Surprisingly enough, Cressida did sleep soundly for the remainder of the night, and awoke only to the peremptory tap of Miss Glory on her door.
“You still asleep?” she said in her abrupt way. “I thought you might like a cup of tea, as I don’t expect you’ve had time to get in any provisions yet.”
Cressida sat up, welcoming the tall angular woman with the sallow face, dragged-back hair and slightly forbidding manner. She was being very kind, and the abruptness of her voice probably hid shyness.
“Thank you very much,” she was beginning, when a voice down the hall called,
“Where are you, rosebud, my own?”
Miss Glory giggled suddenly and surprisingly. Her brown eyes had grown soft.
“That’s Mr. Moretti. Isn’t he absurd. Rosebud, indeed! He does it because he knows it makes me angry.”
But Miss Glory wasn’t angry. She was faintly blushing.
“Will you be going out this morning, Miss Barclay?”
“Yes, I have to see about a job.”
“Then I’ll do you while you’re out.”
“But I don’t think I can afford to pay—”
Miss Glory jerked her head towards the ceiling. “Say no more. Orders from above. You’re the pet.”
“Oh, but—”
“I shouldn’t worry. Take all you can. You’ll pay in another way, just as I do.” Miss Glory’s voice was cryptic. “Did you sleep well?”
Cressida hesitated. She looked at the sallow, angular face, and instantly dismissed the thought that Miss Glory could have had any interest in prowling about the house at night.
“Yes, thank you,” she said politely. “And thank you very much for the tea.”
“You’re welcome.” The softness momentarily came back into the brown eyes. “It’s nice to see a young face about.”
As the result of Miss Glory’s thoughtful visit, Cressida’s mercurial spirits soared again.

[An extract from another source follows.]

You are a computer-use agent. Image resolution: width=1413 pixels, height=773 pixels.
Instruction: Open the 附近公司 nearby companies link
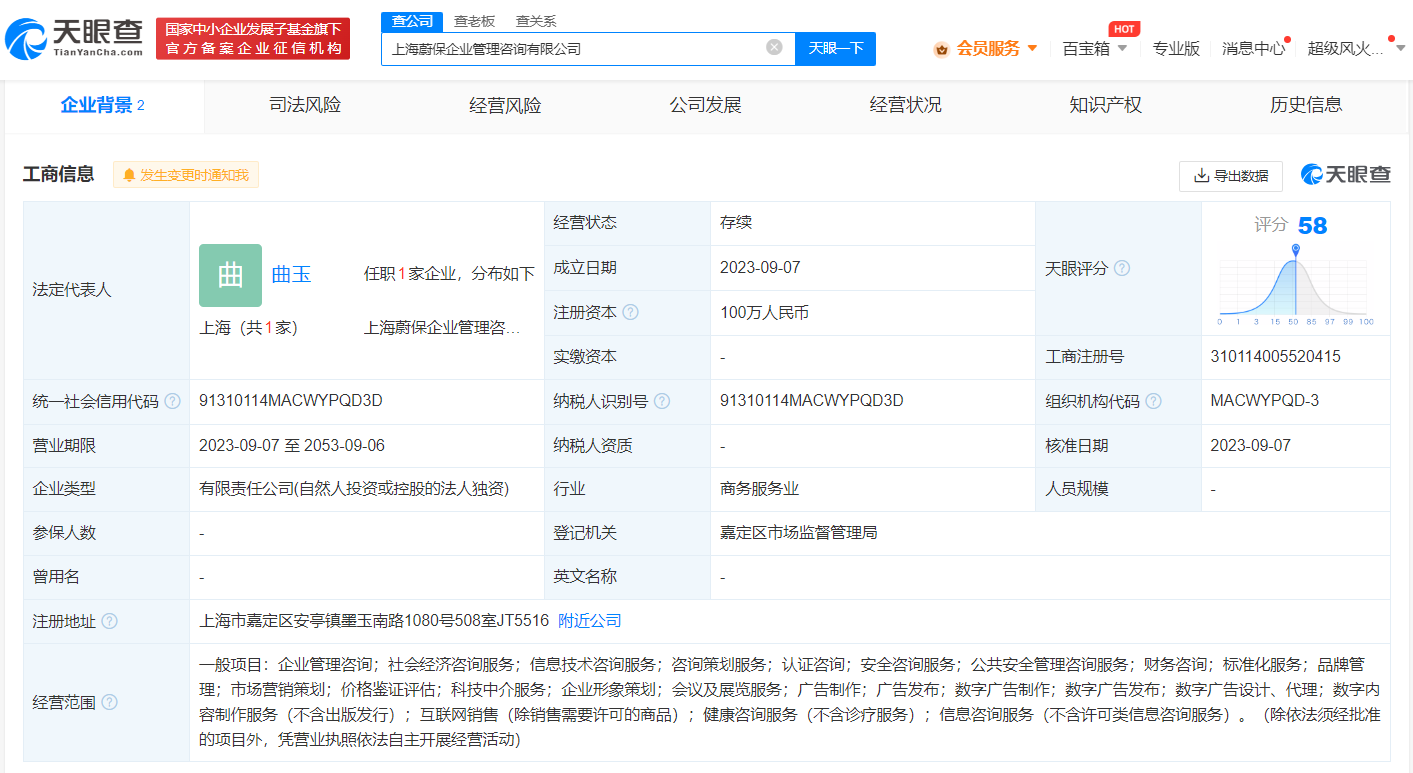point(589,620)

But the grave has no need of a key…
Those words did not belong to this fine morning. They were part of last night’s nightmare, and to be forgotten as a nightmare was on waking. She drank her tea, then sang as she bathed and dressed. The clatter of bottles announced the arrival of the milkman, and she went out to get her milk just as Mrs. Stanhope was saying goodbye to Dawson at the front door. Dawson, the tall gangling boy, stooped to kiss his mother, then saw Cressida and gave her a shy nod, not looking at her.

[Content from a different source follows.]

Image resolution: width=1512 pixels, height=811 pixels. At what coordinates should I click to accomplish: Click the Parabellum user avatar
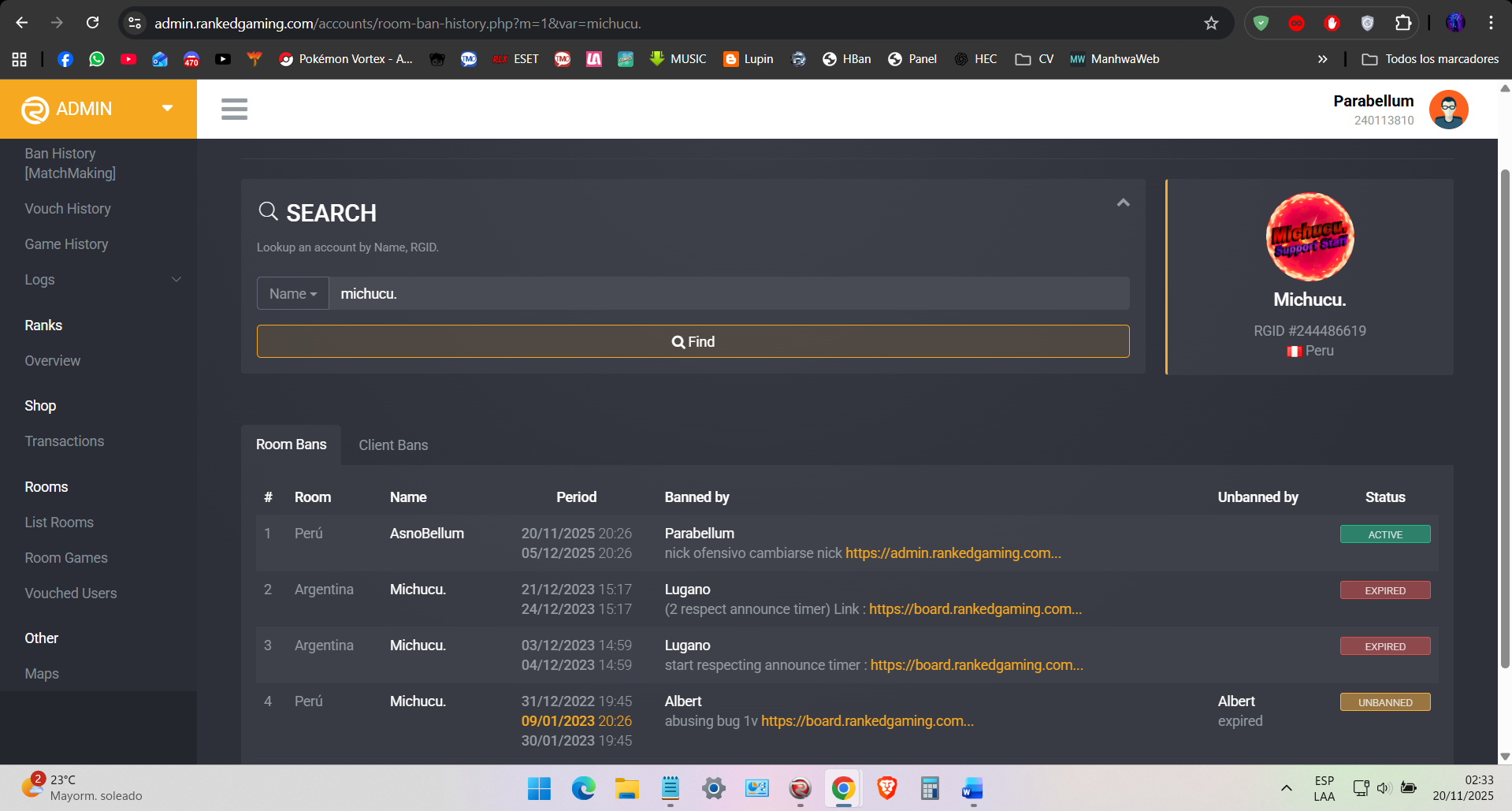1448,110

He was at the awkward stage, Cressida thought, and couldn’t be criticised for his somewhat offhand manners, but she still could find nothing particular to like about him. He had a long, narrow head covered with spiky hair, his skin was pale, and his eyes behind thick glasses were myopic. Poor boy, he hadn’t been endowed with much physical beauty, but obviously his mother doted on him, and obviously also he was a devoted son.